KSP Percepat Penyelesaian Konflik Agraria di Banyuwangi
Kantor Staf Presiden (KSP) berkomitmen akan segera menindaklanjuti aspirasi masyarakat terkait penyelesaian konflik agraria di Banyuwangi, Jawa Timur
Penulis: Fransiskus Adhiyuda Prasetia
Editor: Johnson Simanjuntak
TRIBUNNEWS.COM, JAKARTA - Kantor Staf Presiden (KSP) berkomitmen akan segera menindaklanjuti aspirasi masyarakat terkait penyelesaian konflik agraria di Banyuwangi, Jawa Timur.
KSP juga akan mendorong penguatan kebijakan Reforma Agraria di kabupaten yang terletak di ujung paling timur Pulau Jawa itu.
Kepala Staf Kepresidenan Moeldoko sebelumnya menandatangani Surat Keputusan Nomor 1B/T/2021 tentang Pembentukan Tim Percepatan Penyelesaian Konflik Agraria dan Penguatan Kebijakan Reforma Agraria Tahun 2021 (tertanggal 29 Januari 2021).

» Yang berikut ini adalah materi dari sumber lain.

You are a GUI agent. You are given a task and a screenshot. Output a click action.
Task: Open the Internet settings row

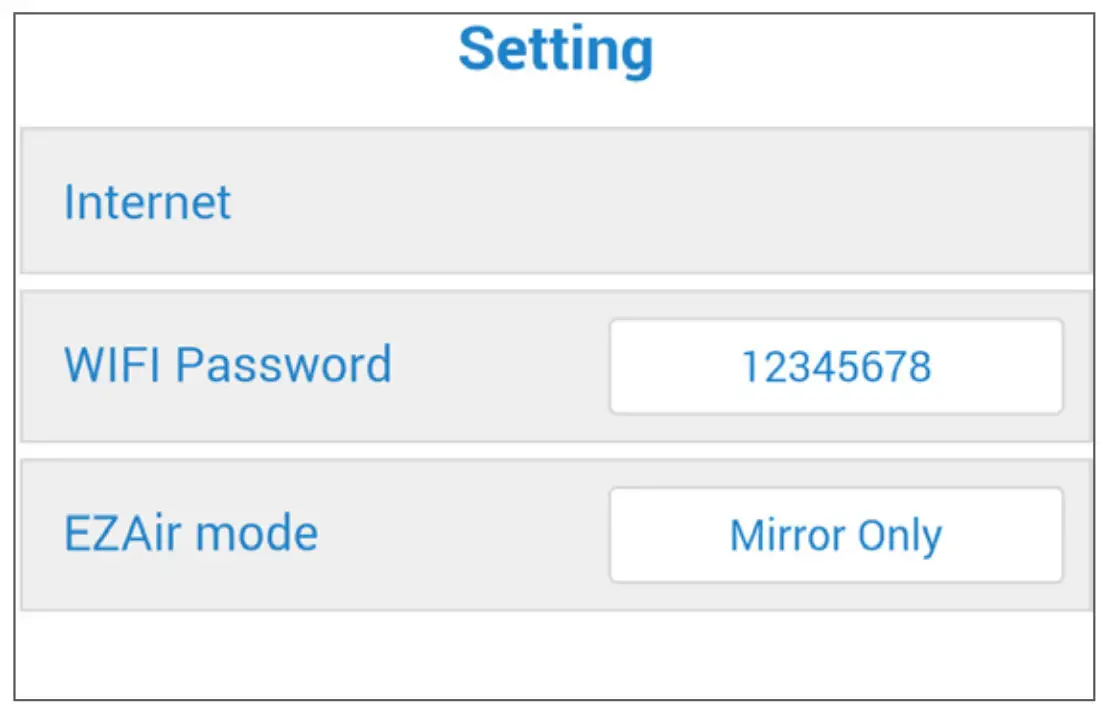pyautogui.click(x=555, y=201)
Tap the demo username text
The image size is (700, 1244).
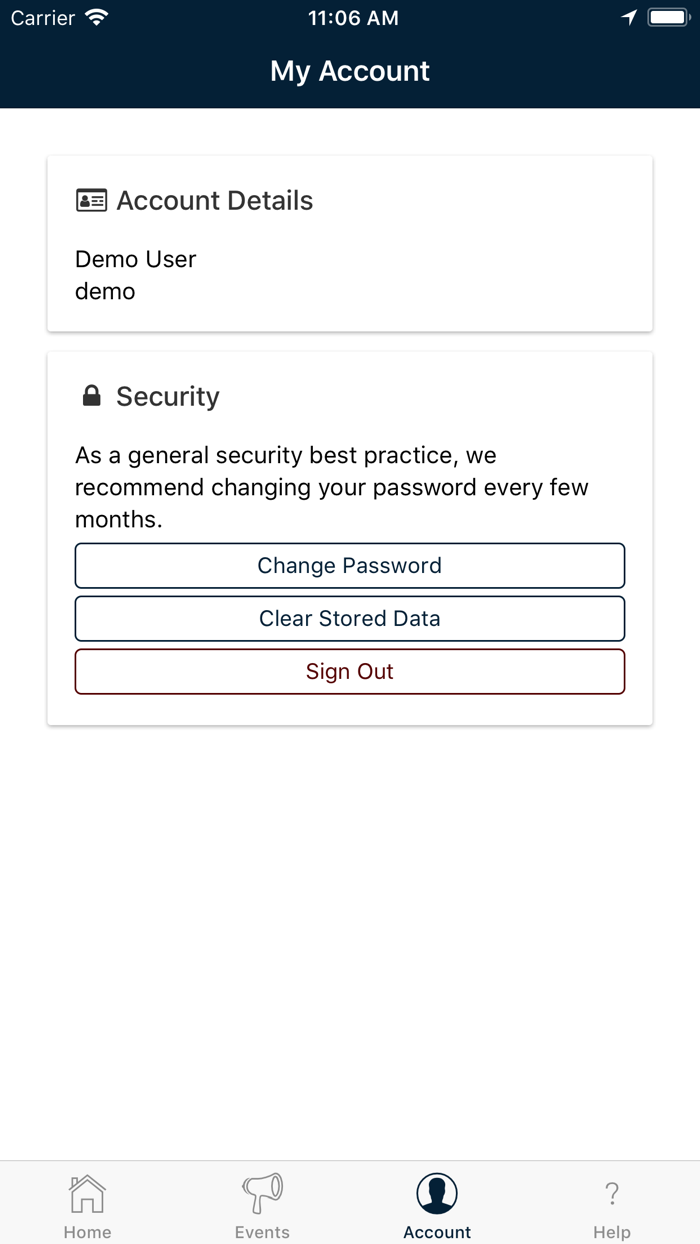[105, 291]
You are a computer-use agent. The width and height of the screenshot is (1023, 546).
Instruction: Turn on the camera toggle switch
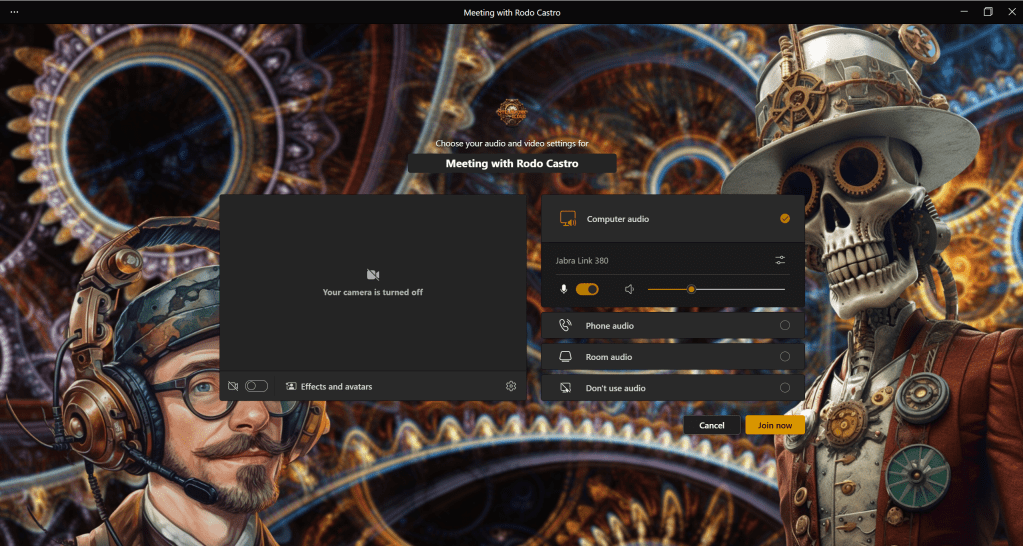coord(256,386)

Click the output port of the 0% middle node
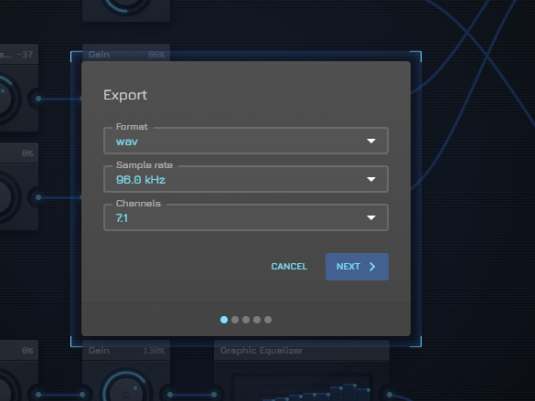click(39, 197)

Tim ini diharapkan agar mampu mengupayakan percepatan penanganan 137 Konflik Agraria yang diprioritaskan pada tahun 2021.
“Kantor Staf Presiden telah menerima 16 pengaduan konflik agraria dari masyarakat yang juga telah diterima dengan baik oleh Bupati Banyuwangi. Di tahun 2021 sendiri ada 4 lokasi permukiman dalam kawasan hutan yang akan diprioritaskan penyelesaiannya dan dikawal secara intensif oleh Tim Agraria Bersama 2021,” kata Tenaga Ahli Utama KSP, Usep Setiawan dalam keterangannya, Jumat (27/8/2021).
Baca juga: KSP Tinjau Langsung Isu Perbedaan Data Kematian Covid-19 di Lampung
TIM KSP mengunjungi salah satu lokasi prioritas penyelesaian konflik agraria di Desa Karangdoro, Kecamatan Tegalsari, Kabupaten Banyuwangi.
“Posisi penyelesaian dari lokasi Desa Karangdoro sudah di depan gawang,” Ungkap Usep.
Ia pun menambahkan KSP hadir untuk mempercepat penyelesaiannya.
“Warga Desa Karangdoro sudah terlalu lama mimpinya. Sudah mengajukan hampir 13 kali untuk dilepas dari kawasan hutan,” kata Sunaryo, Kepala Desa Karangdoro kepada Tim KSP.
Sunaryo menambahkan, warga Karangdoro sudah menempati wilayah di kawasan hutan sejak tahun 1943.
Selain itu, sejak tahun 2000, masyarakat disana sudah tidak dapat membayar pajak karena kawasan tempat tinggalnya tidak memiliki kepastian hukum.
“Banyak yang sudah menjanjikan akan disertifikasi. Kami sangat berharap nanti saya bisa mati dengan tenang karena warisan anak cucu sudah mendapatkan kepastian [hukum],” kata Jumeno, salah satu warga Dusun Sumberagung, Desa Karangdoro.
Selain berdiskusi dengan masyarakat, Tim KSP juga berdialog dengan pemimpin daerah.
Pasalnya, penyelesaian konflik agraria melalui kolaborasi di tingkat pusat juga harus didukung oleh kolaborasi di tingkat daerah.
Bupati Banyuwangi, Ipuk Fiestiandani pun mengakui bahwa penyelesaian konflik agraria di Banyuwangi cukup rumit karena memiliki faktor historis yang kuat dan diwariskan turun temurun dari generasi ke generasi.
Badan Pertanahan Nasional (BPN) Banyuwangi juga berkomitmen untuk segera menyusun mekanisme penyelesaian konflik dan membawa skema tersebut ke Gugus Tugas Reforma Agraria Kabupaten Banyuwangi.